Question posted 2009 · +13 upvotes
I have been debugging this query for the last 40 minutes, and the problem apparently is the order of the parameters after all.
SELECT * FROM tblSomeThing WHERE id = @id AND debut = @dtDebut AND fin = @dtFin
Then I add the parameters this way, notice that the two last parameters are switched, I get no results.
cmd.Parameters.Add("@id", OleDbType.Integer).Value = idSociete;
cmd.Parameters.Add("@dtFin", OleDbType.Date).Value = dateTraitementFin;
cmd.Parameters.Add("@dtDebut", OleDbType.Date).Value = dateTraitementDebut;
When I declare the parameters the way they appear in the queury everything works perfectly.

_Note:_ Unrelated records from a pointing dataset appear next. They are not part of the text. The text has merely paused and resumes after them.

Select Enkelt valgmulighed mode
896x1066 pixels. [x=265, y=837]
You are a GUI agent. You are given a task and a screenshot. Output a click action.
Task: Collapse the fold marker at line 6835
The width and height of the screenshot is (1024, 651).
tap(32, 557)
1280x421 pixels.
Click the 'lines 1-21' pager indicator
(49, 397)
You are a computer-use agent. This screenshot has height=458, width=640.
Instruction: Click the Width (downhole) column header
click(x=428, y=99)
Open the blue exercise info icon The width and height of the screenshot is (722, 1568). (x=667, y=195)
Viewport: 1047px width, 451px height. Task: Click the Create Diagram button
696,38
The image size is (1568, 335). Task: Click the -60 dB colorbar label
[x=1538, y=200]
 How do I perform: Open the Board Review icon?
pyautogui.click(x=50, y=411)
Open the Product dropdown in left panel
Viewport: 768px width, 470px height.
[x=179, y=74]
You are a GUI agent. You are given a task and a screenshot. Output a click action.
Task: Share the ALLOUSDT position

I thought named parameters were at first place to address this problem! what am I missing here?
Thank you
Accepted answer +28 upvotes
According to http://msdn.microsoft.com/en-us/library/system.data.oledb.oledbcommand.parameters.aspx OleDbCommand does not support named parameter
The OLE DB .NET Provider does not support named parameters for passing parameters to an SQL statement or a stored procedure called by an OleDbCommand when CommandType is set to Text. In this case, the question mark (?) placeholder must be used. For example:
SELECT * FROM Customers WHERE CustomerID = ?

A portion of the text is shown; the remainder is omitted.